*** Opening SUPPLIED RECORDS ***

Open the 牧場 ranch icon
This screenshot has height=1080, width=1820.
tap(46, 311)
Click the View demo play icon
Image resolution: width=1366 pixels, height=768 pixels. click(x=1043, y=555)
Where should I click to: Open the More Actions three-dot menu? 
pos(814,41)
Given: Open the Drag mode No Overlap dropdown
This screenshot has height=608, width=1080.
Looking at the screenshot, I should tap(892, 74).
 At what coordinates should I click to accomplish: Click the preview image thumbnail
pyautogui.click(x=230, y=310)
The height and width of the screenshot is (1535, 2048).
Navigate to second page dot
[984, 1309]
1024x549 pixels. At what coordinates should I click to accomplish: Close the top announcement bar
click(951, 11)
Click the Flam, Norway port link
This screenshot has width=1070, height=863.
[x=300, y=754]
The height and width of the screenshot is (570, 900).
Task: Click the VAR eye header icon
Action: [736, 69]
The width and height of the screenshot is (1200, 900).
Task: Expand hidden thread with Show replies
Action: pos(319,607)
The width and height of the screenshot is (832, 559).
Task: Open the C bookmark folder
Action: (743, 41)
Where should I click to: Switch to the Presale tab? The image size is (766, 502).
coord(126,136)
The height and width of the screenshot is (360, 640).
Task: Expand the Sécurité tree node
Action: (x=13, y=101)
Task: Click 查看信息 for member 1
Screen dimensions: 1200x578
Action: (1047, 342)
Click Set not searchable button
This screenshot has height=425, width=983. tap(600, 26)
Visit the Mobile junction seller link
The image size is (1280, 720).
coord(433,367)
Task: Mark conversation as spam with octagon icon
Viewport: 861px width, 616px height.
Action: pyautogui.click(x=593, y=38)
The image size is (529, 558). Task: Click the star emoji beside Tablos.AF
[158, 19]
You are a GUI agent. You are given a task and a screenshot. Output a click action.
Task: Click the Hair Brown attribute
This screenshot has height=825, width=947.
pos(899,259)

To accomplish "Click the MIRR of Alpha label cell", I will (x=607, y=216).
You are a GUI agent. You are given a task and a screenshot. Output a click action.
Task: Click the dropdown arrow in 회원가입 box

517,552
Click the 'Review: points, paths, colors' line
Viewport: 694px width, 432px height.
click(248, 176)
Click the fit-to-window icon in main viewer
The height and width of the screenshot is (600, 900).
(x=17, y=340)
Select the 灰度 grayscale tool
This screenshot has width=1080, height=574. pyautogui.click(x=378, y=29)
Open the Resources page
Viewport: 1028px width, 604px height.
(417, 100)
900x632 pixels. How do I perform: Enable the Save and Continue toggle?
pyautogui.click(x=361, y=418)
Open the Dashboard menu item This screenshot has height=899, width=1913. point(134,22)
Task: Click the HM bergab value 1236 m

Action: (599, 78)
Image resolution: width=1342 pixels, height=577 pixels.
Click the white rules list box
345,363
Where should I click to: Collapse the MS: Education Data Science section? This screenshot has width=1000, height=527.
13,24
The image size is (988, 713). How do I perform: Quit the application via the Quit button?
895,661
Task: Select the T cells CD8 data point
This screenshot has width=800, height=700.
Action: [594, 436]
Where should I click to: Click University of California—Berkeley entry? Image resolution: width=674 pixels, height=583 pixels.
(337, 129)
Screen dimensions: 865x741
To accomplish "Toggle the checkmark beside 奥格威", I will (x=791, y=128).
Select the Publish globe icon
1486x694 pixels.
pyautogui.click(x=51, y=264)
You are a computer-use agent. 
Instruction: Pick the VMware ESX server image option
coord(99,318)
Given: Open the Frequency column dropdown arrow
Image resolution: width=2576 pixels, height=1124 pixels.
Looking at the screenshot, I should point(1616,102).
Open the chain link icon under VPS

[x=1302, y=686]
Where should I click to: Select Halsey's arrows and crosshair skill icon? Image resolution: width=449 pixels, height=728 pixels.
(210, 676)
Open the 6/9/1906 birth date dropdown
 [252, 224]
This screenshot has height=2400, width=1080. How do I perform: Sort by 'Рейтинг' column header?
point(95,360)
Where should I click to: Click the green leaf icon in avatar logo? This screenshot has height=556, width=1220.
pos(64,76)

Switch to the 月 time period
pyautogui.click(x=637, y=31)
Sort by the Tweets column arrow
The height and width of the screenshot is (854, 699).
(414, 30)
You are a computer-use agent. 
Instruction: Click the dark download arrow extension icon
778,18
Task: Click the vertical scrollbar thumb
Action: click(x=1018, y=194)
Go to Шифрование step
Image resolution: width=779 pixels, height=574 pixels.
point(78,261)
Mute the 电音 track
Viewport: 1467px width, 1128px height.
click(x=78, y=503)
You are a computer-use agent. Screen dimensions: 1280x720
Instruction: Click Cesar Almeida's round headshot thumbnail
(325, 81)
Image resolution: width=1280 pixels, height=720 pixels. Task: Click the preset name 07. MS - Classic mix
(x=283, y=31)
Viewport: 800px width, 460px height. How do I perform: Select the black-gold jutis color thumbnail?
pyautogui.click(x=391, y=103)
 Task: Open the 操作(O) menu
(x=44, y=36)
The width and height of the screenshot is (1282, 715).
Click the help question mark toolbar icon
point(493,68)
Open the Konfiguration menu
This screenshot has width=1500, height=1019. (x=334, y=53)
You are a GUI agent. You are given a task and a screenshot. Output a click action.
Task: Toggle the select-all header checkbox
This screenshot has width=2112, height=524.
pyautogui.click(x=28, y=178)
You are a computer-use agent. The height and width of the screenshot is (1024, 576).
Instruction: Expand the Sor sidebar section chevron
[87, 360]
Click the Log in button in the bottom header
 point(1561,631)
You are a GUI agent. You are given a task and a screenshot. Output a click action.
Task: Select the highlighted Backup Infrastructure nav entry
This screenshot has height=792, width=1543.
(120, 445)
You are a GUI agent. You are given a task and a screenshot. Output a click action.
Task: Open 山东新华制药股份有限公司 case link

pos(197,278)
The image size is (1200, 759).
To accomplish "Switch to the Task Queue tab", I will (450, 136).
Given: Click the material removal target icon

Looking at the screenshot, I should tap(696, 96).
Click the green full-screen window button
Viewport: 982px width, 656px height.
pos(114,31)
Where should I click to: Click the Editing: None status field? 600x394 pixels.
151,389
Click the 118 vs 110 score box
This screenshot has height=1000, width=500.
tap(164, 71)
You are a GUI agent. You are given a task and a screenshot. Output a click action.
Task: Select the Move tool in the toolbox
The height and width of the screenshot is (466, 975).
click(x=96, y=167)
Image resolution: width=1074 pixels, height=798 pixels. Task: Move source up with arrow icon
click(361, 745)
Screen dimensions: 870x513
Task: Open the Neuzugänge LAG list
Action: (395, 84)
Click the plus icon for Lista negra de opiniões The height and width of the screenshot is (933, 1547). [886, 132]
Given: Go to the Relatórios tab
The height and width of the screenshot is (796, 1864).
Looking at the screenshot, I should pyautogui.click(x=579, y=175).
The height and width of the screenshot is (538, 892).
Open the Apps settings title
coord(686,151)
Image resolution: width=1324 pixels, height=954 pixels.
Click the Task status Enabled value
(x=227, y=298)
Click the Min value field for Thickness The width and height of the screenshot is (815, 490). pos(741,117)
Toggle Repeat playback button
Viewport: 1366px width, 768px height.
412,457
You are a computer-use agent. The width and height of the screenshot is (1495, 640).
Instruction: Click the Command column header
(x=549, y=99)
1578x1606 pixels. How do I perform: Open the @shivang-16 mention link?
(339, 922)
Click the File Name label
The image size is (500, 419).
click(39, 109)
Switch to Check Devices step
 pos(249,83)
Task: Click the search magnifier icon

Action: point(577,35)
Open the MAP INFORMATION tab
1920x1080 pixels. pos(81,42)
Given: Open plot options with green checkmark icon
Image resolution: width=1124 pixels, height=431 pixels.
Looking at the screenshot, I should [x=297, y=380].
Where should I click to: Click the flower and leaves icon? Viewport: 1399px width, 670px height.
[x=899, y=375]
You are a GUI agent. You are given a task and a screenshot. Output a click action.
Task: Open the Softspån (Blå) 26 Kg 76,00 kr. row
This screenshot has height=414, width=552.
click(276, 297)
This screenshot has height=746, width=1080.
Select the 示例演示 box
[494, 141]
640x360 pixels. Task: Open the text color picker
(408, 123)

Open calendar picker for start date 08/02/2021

*** Closing SUPPLIED RECORDS ***

▶ **ASSIGNMENT**: Starting at the line with "Viewport: 1366px width, 768px height.", copy each line through the end of the data, both ends included, and give nothing else.

▶ **ANSWER SPACE**:
Viewport: 1366px width, 768px height.
412,457
You are a computer-use agent. The width and height of the screenshot is (1495, 640).
Instruction: Click the Command column header
(x=549, y=99)
1578x1606 pixels. How do I perform: Open the @shivang-16 mention link?
(339, 922)
Click the File Name label
The image size is (500, 419).
click(39, 109)
Switch to Check Devices step
 pos(249,83)
Task: Click the search magnifier icon

Action: point(577,35)
Open the MAP INFORMATION tab
1920x1080 pixels. pos(81,42)
Given: Open plot options with green checkmark icon
Image resolution: width=1124 pixels, height=431 pixels.
Looking at the screenshot, I should [x=297, y=380].
Where should I click to: Click the flower and leaves icon? Viewport: 1399px width, 670px height.
[x=899, y=375]
You are a GUI agent. You are given a task and a screenshot. Output a click action.
Task: Open the Softspån (Blå) 26 Kg 76,00 kr. row
This screenshot has height=414, width=552.
click(276, 297)
This screenshot has height=746, width=1080.
Select the 示例演示 box
[494, 141]
640x360 pixels. Task: Open the text color picker
(408, 123)

Open calendar picker for start date 08/02/2021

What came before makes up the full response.